---

# AERO 5 - Hands on Machine Learning for cybersecurity (2022/2023)


# 3– Machine Learning for email fraud and spam detection

by Leila GHARSALLI

---

In this lab session we will discuss how the ML is used for spam detection. We will define our own vectorizer to clear the datasets. Then, we will use logistic regression and the naive bayes classifier to train our model! 
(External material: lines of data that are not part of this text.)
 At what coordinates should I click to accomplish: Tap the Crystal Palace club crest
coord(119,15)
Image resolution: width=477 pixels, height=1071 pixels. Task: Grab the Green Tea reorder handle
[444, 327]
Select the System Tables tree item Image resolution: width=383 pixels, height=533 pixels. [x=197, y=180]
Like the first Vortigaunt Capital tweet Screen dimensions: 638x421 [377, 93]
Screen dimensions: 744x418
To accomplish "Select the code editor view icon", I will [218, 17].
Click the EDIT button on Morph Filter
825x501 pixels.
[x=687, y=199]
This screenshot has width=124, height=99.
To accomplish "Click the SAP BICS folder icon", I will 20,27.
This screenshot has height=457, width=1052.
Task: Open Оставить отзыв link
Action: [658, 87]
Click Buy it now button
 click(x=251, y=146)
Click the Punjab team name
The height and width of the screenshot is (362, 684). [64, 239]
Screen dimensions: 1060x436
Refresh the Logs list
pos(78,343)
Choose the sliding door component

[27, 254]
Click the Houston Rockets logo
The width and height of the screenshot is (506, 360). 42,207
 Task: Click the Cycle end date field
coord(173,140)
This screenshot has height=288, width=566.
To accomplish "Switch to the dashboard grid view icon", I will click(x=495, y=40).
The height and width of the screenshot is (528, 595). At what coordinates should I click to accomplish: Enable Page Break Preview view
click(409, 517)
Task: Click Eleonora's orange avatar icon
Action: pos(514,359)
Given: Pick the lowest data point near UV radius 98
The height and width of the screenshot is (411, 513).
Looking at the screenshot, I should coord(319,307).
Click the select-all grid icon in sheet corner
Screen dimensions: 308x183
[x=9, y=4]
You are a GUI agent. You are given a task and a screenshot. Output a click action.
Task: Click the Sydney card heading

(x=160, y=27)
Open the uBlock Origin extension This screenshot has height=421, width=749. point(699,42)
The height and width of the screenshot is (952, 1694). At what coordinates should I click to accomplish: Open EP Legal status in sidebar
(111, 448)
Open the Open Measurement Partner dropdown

The `scikit-learn` documentation is complete and should be consulted whenever necessary. In particular herein you can consult:

https://scikit-learn.org/stable/modules/generated/sklearn.linear_model.LogisticRegression.html

https://scikit-learn.org/stable/modules/naive_bayes.html

https://scikit-learn.org/stable/modules/feature_extraction.html#text-feature-extraction


## Exercise 1: Logistic Regression

Logistic regression is a binary classification technique. A key difference from linear regression is that the output value being modeled is a binary value rather than a numeric value. In this exercise, we will apply a logistic regression model to ingest SMS spam.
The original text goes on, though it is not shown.